Firefox Modularity and WebExtensions

Saturday, September 3rd, 2016

Last week, Andy McKay posted skeptical thoughts about whether Firefox system addons (also known as go-faster addons) should be required to use the WebExtensions API surface. I believe that all Firefox gofaster addons, as well as our Test Pilot experiments and SHIELD studies, should use WebExtensions. The explanation comes in three main areas:

  1. The core limiting factor in our ability to go faster while still shipping high-quality software isn’t the packaging and shipping mechanisms for our code. It’s the modularity and module boundaries of our codebase.
  2. The module structure and API surfaces of the Firefox/gecko codebase is hurting our product quality, hurting our teams and our ability to attract volunteer contributors, and hurting our ability to go faster. But there are some shining counter-examples!
  3. WebExtensions should be the future for module boundaries in the Firefox frontend. It’s worth planning carefully and going slow enough to get good module boundaries first, so that we can go blazingly fast later.
  4. Coda: by sticking to a single model for Firefox addons and builtin system addons, we can focus supporting work more effectively and make life better for both addon authors and Firefox engineers.

A diagram showing the "clustered cost" of Mozilla's module interdependencies from 1998-2000.

There is a long history of academic research about software modularity.
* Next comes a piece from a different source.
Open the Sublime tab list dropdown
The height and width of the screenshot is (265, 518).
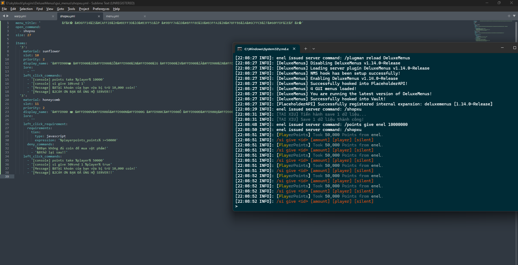click(514, 16)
I remember the OSCON talk in 2006 when I first heard about Exploring the Structure of Complex Software Designs: An Empirical Study of Open Source and Proprietary Code: this talk and paper has changed the way I think about software structure and open source and how to organize engineering teams including volunteers. (Incidentally, this seems like another way of saying “everything that’s important to me at work”.)

Quoting one of the followup papers that studies the impact of software modularity on change over time:

Specifically, we show that i) tightly-coupled components are “harder to kill,” in that they have a greater likelihood of survival in subsequent versions of a design; ii) tightly-coupled components are “harder to maintain,” in that they experience more surprise changes to their dependency relationships that are not associated with new functionality; and iii) tightly-coupled components are “harder to augment,” in that the mix of new components added in each version is significantly more modular than the legacy design.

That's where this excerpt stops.